Conferences also play a role in identifying opportunities for new revenue. Each of the Power 4 leagues has examined private equity as an avenue to additional capital. In 2024, the Big 12 debated whether to sell a 15-20 percent equity stake and its naming rights to AllState in exchange for a reported $800 million to $1 billion. The Big Ten also has met with investors about private capital. Neither league has moved forward with any private equity plans.

There are other options. This summer, the Big Ten and Big 12 struck a deal with PayPal to become the exclusive way their schools will pay athletes. The social payment platform Venmo, which is owned by PayPal, will also sponsor the new Big Ten Rivalry Series.

“I think you’ll see more of those kind of structures like when we come together collectively to do something,” Big Ten commissioner Tony Petitti said. “We have a powerful reach, a powerful book of business opportunities for lots of companies who want to be associated with the brands, and we can make it easier for those businesses to do business with all of us.”

There are other methods for schools and conferences to grow revenue. Some, like naming facilities or even staff positions after donors, have gone on for years. Last year, the NCAA lifted its ban on putting advertising and commercial logos on football fields. Just this month, Iowa announced it would relocate both “Duke Slater Field” emblems at Kinnick Stadium from the 25-yard line to the end zones to accommodate future corporate logos, Auburn revealed YellaWood logos would be painted at the 25s of Jordan-Hare Stadium and Memphis announced it would have FedEx logos in the end zones.

For decades, many athletic departments have contracted out their commercial ventures to companies like Learfield and Playfly in exchange for a guaranteed paycheck and potential revenue-sharing profits once quotas were met. In the new world, those are areas where athletic departments may consider alternatives or perhaps take on those tasks themselves.

“Universities have always been sort of risk-averse and conservative, and a lot of that led to why we’re outsourcing to Learfield,” Bjork said. “They’re going out and selling the sponsorship because universities maybe didn’t have the wherewithal or the expertise to do that.”

Conference and school officials have also discussed taking more ownership of nonconference basketball scheduling. As it stands, schools regularly hand over six-figure checks to companies that arrange multi-team events (MTE) in exotic locales like the Bahamas, Cayman Islands and Cancun. Now that teams are allowed to schedule 31 games without requiring an MTE, it could lead to the conferences arranging neutral-site games or events themselves, allowing them keep that revenue instead of ceding it to third parties. It also enables leagues to control the media rights for those games.

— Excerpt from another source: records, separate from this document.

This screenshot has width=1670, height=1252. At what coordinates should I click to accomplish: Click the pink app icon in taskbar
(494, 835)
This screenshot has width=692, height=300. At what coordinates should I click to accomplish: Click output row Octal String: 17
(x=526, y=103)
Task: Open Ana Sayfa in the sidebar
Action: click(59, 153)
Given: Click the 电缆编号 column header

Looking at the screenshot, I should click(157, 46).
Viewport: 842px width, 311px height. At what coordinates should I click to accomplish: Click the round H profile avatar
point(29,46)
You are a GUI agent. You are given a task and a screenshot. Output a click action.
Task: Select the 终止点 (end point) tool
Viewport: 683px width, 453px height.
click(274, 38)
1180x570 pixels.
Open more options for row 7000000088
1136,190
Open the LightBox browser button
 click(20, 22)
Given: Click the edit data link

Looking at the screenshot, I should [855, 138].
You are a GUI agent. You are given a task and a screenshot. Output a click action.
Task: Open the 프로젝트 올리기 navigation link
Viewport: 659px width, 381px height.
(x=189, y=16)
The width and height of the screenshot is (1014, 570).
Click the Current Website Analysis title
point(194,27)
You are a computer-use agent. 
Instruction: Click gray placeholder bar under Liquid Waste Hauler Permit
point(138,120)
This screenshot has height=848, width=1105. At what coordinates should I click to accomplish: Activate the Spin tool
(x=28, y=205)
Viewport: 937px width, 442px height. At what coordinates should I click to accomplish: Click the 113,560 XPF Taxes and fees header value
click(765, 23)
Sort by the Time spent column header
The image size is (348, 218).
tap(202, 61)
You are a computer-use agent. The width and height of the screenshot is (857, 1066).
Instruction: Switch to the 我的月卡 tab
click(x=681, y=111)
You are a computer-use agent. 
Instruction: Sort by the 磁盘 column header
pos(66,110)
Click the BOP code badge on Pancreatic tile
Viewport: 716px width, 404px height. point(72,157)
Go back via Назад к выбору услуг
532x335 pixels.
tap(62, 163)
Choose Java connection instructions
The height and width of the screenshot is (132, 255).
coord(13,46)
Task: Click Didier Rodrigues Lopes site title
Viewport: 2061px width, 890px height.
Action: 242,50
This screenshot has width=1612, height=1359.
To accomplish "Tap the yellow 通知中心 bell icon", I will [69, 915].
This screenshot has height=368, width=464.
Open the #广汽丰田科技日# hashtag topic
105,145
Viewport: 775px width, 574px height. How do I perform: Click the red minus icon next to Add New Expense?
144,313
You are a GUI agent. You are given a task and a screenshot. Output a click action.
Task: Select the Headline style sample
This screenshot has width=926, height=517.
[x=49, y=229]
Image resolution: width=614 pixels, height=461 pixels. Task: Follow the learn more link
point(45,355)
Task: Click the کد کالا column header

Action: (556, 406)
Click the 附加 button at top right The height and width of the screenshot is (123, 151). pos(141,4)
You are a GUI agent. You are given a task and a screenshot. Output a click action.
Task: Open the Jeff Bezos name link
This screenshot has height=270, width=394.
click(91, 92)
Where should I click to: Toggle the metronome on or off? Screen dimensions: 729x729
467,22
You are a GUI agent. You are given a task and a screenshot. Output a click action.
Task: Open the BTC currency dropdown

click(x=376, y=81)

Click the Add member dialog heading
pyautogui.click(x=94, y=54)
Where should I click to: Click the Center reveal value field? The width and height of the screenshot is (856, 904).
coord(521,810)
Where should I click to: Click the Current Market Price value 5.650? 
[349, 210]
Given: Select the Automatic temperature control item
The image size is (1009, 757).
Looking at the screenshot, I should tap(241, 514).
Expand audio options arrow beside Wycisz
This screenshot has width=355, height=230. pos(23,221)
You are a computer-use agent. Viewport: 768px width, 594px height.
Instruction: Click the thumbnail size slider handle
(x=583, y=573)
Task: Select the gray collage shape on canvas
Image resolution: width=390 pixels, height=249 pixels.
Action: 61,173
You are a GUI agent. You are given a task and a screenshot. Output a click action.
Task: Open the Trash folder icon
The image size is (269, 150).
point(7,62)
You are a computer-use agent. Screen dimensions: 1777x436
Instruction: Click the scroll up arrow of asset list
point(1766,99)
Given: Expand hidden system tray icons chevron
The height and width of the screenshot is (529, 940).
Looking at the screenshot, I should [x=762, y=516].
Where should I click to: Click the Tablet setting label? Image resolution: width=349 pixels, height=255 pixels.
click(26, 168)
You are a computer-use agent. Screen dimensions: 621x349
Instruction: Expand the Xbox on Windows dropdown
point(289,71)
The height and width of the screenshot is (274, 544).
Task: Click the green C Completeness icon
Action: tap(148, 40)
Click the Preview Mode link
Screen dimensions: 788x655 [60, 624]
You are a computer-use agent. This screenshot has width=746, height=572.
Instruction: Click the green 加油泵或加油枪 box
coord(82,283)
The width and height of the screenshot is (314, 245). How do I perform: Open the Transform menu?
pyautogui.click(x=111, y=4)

In addition, leagues could arrange non-College Football Playoff postseason games at neutral sites rather than go through the traditional bowl structure. In the past, bowl trips often consisted of departments taking on massive ticket allowances and requiring extended stays that rarely led to profits. That’s likely to meet more resistance, but every topic is open for discussion.

“We’re in a space where you have to be curious,” UCLA athletic director Martin Jarmond said. “I always start with being curious, especially as our business evolves and everything is changing.”

— The Athletic’s Sam Khan Jr. contributed reporting.